• **What you are asked to do**: Return the records exactly, keeping every line as it is.

• **Data**:
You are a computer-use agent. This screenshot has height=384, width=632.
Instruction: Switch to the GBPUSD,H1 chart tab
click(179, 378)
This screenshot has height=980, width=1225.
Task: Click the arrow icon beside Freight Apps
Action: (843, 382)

• **Solution**:
You are a computer-use agent. This screenshot has height=384, width=632.
Instruction: Switch to the GBPUSD,H1 chart tab
click(179, 378)
This screenshot has height=980, width=1225.
Task: Click the arrow icon beside Freight Apps
Action: (843, 382)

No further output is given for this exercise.